Nicholas Schiff propose un élégant modèle de circuit en boucle, que semble confirmer une étude d’imagerie cérébrale de Steven Laureys, en cours de publication. En temps normal, le cortex frontal – la fine écorce à l’avant de notre cerveau – active une structure cérébrale profonde, le striatum, qui lui-même inhibe une structure proche, le pallidum, qui inhibe à son tour le thalamus. Celui-ci ferme la boucle en activant le cortex frontal – deux inhibitions produisant une activation. « Cette boucle complexe permet de réguler l’activité du lobe frontal – “chef d’orchestre” des comportements intentionnels – en fonction des cycles veille-sommeil », précise le professeur Lionel Naccache, neurologue à l’Institut du cerveau et de la moelle épinière (ICM, Inserm-UPMC), au sein de l’hôpital de la Pitié-Salpêtrière (Paris).
« EXTINCTION » MAJEURE DU CORTEX FRONTAL
Mais, en cas d’accident cérébral, les neurones inhibant le pallidum seraient les premiers touchés. D’où une « extinction » majeure du cortex frontal – et l’abolition plus ou moins complète des fonctions de la vie sociale des patients : conscience, motilité, sensibilité. Le zolpidem restaurerait cette activité corticale en inhibant les cellules inhibant le pallidum.
« Les patients bénéficiant du zolpidem seraient ceux dont le cortex est préservé.
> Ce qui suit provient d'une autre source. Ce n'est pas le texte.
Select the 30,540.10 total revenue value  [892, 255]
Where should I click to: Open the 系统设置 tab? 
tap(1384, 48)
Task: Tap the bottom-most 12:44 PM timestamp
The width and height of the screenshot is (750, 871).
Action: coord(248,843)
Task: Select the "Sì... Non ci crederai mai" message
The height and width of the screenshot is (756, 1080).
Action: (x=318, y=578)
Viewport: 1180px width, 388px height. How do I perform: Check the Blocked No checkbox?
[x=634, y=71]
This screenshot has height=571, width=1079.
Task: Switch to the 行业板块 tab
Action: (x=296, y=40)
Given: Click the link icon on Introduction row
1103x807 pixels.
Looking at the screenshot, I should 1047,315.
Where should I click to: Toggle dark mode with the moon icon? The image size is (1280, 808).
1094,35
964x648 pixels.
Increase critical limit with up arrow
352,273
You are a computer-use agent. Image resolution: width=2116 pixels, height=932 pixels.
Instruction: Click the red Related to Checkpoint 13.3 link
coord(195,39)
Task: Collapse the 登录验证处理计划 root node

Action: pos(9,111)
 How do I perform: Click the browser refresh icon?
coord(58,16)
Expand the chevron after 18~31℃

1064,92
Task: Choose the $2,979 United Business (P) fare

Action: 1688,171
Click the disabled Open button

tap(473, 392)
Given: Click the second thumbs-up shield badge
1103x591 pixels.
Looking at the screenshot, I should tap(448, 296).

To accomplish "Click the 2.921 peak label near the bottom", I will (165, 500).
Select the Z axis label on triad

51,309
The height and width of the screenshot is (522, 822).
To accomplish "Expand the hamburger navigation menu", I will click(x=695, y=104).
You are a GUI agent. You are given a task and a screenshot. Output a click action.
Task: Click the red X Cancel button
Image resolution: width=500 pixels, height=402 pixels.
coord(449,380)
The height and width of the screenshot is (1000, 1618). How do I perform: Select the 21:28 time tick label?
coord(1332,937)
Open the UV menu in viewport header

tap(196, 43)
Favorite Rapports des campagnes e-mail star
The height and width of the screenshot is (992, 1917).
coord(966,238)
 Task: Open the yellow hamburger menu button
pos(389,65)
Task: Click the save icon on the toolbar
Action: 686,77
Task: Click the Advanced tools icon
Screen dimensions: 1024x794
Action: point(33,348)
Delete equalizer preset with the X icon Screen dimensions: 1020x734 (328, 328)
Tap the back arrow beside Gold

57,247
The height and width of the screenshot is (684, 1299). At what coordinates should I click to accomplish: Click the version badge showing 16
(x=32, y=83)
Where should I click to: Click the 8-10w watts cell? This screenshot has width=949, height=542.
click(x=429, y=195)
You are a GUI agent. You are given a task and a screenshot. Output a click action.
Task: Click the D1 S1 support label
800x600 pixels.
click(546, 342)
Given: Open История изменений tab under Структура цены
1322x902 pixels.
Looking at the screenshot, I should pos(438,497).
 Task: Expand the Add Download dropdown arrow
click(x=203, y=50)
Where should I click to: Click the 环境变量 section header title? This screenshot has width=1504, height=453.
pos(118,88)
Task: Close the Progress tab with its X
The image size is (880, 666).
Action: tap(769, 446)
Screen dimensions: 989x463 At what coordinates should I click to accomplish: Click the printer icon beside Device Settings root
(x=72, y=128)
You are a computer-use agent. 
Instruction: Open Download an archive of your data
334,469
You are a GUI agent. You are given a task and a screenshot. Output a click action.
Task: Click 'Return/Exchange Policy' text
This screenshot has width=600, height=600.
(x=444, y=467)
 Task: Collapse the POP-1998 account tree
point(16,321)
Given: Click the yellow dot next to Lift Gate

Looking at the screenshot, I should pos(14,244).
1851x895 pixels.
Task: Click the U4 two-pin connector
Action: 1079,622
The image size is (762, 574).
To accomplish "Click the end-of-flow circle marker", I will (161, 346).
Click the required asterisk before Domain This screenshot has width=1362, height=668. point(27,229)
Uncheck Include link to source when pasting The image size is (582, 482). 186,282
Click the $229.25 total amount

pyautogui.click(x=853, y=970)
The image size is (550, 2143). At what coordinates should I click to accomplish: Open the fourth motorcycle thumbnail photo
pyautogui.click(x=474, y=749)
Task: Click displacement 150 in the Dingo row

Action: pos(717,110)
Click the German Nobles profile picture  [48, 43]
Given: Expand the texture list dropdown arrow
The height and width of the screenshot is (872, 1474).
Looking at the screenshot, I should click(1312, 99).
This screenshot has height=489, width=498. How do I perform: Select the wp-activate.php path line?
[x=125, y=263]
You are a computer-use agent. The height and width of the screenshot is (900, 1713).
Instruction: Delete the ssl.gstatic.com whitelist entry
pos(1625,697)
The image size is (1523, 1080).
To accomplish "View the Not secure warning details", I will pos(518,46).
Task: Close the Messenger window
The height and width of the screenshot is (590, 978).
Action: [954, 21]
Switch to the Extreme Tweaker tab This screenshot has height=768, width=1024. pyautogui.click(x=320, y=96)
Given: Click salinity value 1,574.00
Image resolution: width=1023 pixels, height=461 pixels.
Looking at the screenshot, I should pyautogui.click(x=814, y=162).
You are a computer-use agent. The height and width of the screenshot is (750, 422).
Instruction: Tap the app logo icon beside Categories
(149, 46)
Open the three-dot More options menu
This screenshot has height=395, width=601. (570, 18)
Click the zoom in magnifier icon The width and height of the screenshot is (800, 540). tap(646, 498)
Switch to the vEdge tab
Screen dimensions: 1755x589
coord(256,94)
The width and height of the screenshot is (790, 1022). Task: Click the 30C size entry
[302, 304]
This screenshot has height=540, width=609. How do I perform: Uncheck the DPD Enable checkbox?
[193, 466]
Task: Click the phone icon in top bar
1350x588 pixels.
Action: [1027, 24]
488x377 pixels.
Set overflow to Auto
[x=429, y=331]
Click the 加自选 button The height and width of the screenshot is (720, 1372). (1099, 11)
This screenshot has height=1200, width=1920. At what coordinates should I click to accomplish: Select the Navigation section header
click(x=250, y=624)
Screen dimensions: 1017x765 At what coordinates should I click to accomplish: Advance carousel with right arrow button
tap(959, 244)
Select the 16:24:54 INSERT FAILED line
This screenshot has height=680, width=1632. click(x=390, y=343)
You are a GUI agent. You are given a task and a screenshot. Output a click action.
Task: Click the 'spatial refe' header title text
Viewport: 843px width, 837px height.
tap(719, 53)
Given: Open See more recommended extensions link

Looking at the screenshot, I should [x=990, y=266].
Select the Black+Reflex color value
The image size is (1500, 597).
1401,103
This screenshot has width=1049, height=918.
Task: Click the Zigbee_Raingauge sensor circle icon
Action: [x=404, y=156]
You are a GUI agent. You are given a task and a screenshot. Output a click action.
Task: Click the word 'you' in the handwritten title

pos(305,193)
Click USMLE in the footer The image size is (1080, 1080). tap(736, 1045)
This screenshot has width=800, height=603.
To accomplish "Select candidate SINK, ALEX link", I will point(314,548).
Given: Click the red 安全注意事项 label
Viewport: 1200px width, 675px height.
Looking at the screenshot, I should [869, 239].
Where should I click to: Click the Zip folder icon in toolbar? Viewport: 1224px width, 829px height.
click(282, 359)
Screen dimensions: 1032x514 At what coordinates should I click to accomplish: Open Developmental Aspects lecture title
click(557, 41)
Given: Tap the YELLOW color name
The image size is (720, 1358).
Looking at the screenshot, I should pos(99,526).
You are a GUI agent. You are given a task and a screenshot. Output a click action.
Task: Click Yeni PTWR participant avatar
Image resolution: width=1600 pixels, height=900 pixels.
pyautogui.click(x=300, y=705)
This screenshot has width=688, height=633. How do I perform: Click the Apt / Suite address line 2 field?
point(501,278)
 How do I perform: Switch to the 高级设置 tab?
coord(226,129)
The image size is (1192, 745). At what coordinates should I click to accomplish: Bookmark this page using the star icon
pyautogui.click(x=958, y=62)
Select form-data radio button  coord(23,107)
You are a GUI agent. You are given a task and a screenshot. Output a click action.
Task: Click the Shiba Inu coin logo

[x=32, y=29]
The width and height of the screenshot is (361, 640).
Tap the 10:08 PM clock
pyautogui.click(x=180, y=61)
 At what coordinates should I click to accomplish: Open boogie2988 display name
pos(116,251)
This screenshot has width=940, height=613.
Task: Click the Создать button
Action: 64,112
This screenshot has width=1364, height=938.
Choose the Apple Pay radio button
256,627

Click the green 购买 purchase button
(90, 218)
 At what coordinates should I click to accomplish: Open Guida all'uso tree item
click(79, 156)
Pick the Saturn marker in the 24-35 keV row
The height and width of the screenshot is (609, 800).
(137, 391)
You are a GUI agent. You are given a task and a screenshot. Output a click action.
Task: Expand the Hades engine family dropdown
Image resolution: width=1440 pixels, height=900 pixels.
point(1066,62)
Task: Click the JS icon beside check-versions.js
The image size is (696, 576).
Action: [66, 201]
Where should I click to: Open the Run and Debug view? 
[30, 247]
Leurs troubles de la conscience viendraient d’une anomalie des réseaux sous-corticaux », indique le professeur Stanislas Dehaene, directeur du laboratoire de neuro-imagerie cognitive à Neurospin (Inserm-CEA, à Saclay). Faut-il rapprocher cette action stimulante du zolpidem des « réactions paradoxales » sous benzodiazépines : sédatives, elles entraînent parfois une agitation et des comportements destructeurs ? « A la Pitié-Salpêtrière, nous avons suivi six patients répondant au zolpidem. Tous étaient dans un état de conscience minimale ou de grande apathie, mais je n’ai pas connaissance d’un patient qui soit sorti d’un état végétatif sous l’effet de ce médicament,souligne Lionel Naccache. Même chez les patients répondeurs, le zolpidem ne normalise pas la cognition et le comportement mais il procure une amélioration évidente, parfois spectaculaire. »
« EN PSYCHIATRIE, LE ZOLPIDEM EST SYSTÉMATIQUEMENT TESTÉ CHEZ LES PATIENTS EN ÉTAT DE CATATONIE »
A l’ICM, le professeur Laurent Cohen a étudié le cas d’une patiente aphasique qui, sous zolpidem, a récupéré un langage. Ou celui de cette femme totalement apathique, stimulée par ce somnifère. « Le zolpidem rend leurs interactions sociales plus faciles, dit-il. En psychiatrie, il est systématiquement testé chez les patients en état de catatonie, une immobilité liée à la mélancolie ou la schizophrénie. »
Au début des années 2000, enthousiasmés par leurs observations, les médecins-chercheurs du CHU de Liège et de l’hôpital de la Pitié-Salpêtrière avaient indépendamment contacté le laboratoire (Sanofi) qui commercialise le zolpidem. L’industriel les avait remerciés pour le signalement de cet « effet indésirable ».

D’où vient le si long silence des patients à la conscience altérée ? En les arrachant parfois à « la nuit immense et noire aux déchirures blondes » qui fascinait Aragon, le zolpidem pourrait aider à le comprendre.